By Peter Gleason
Last night’s Sixers euphoria at drafting such a talented and charismatic player as Ben Simmons turns into this morning’s stark reality:
The first thing big boss Bryan Colangelo will have to figure out is Simmons’ position. He played the four at LSU, but he showed no interest in playing post defense and his lack of range could cause spacing issues at the next level.
Those are also concerns if you play him at small forward, so Simmons may be better suited to play point guard on the offensive end with two shooting guards next to him in the lineup.
Another big decision will be figuring out which big men to keep on the roster. The team was reportedly shopping Nerlens Noel before the draft, which may be a sign the Sixers think Joel Embiid, the only other rim protector on the roster, is ready to play next season.
Jahlil Okafor is the best low-post scorer on the team but he’s a defensive liability and needs a lot of touches to be effective. Dario Saric, who is coming over from Europe to join the Sixers next season, is unlikely to be moved. He’s the one frontcourt player on the roster who can stretch the floor, which will compliment Simmons’ game.
Okafor could be the odd man out. A lineup with featuring both Simmons and Okafor might have spacing issues and would struggle on the defensive end. Colangelo could flip him for a shooter like Khris Middleton, who can score from anywhere on the court, and more draft picks to fill out the roster.
And with $55 million in cap space, the front office can pursue an elite 3-and-D player and some role players in free agency over the next few offseasons.

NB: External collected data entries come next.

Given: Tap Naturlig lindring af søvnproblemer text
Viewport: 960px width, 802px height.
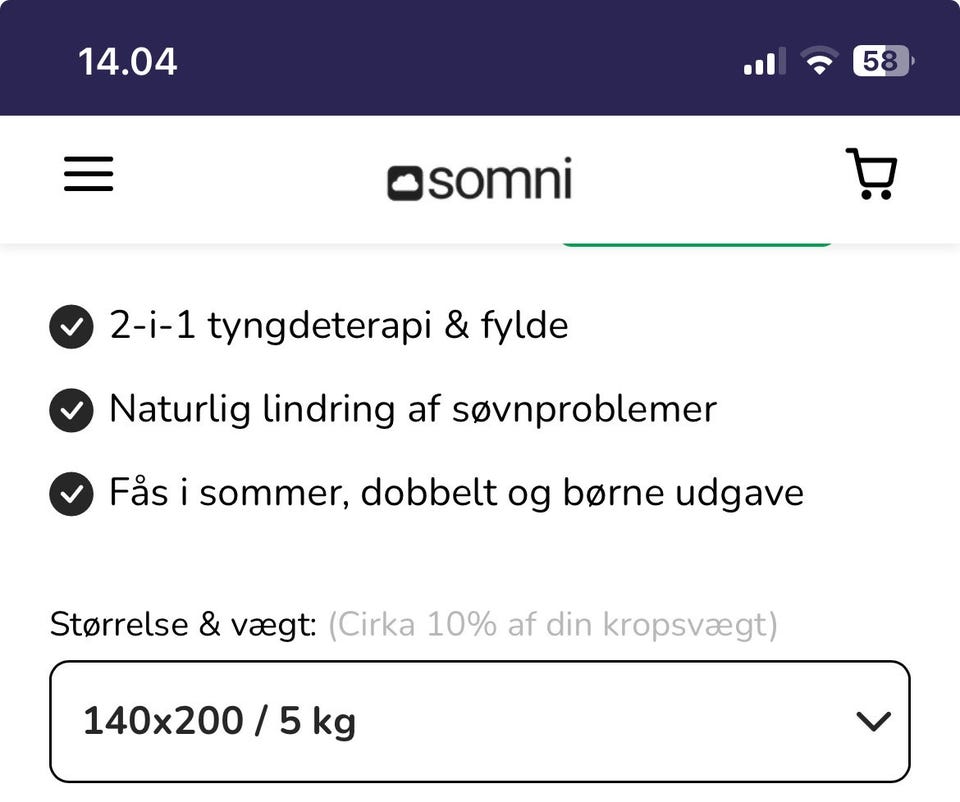Looking at the screenshot, I should (413, 409).
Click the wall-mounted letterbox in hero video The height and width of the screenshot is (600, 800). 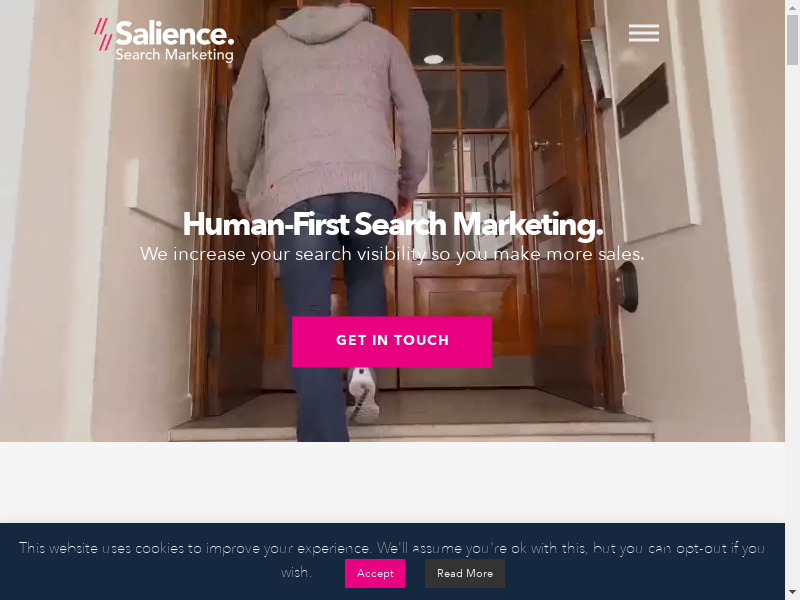click(643, 101)
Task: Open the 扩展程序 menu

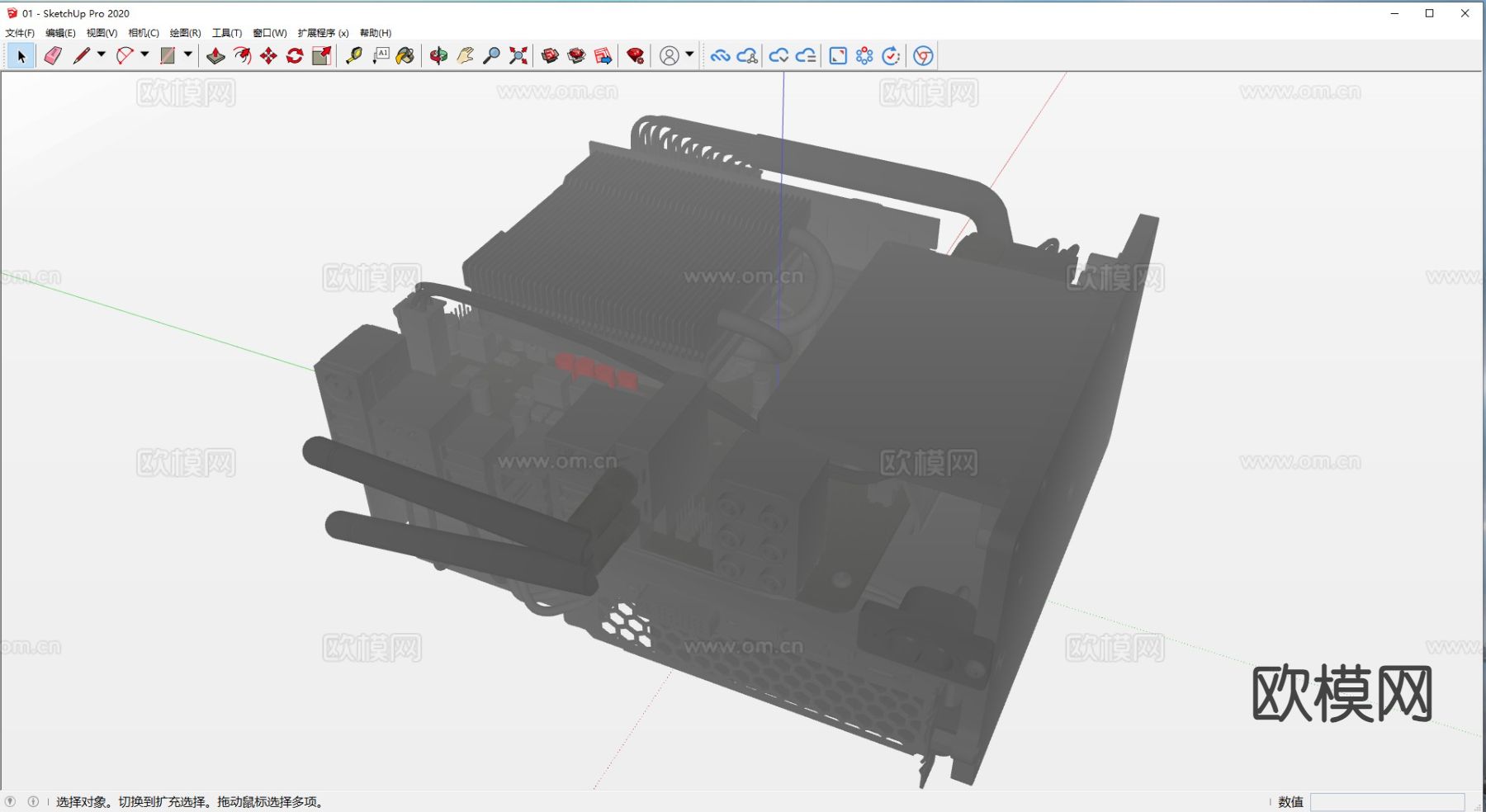Action: tap(323, 33)
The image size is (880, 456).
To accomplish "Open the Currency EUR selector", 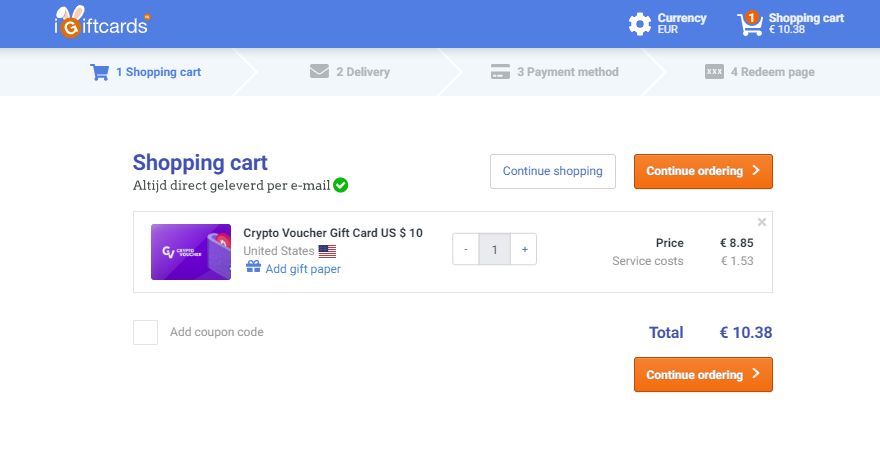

That would give the team a young, balanced lineup that can grow together over the next few years.
PG Ben Simmons
G High-priced free agent
G Khris Middleton
PF Dario Saric
C Nerlens Noel
Sixth man Joel Embiid
With the salary cap taking a big jump next year, the front office should have no problem keeping that core together.
If the 76ers see Simmons playing the role he did in college, they will have to find a point guard who won’t dominate the ball and take it out of Simmons’ hands. But that would put more pressure on Simmons to be a scorer rather than a distributor, the role he is more comfortable playing.
What the Sixers cannot afford to do is to constantly tinker with Simmons’ position and role. They will need to figure out his best position and stick with that decision. That will allow them to come up with a plan for building the roster as quickly as possible. Because after four years of “trusting the process,” 76ers fans will not have the patience for yet another long-term rebuild.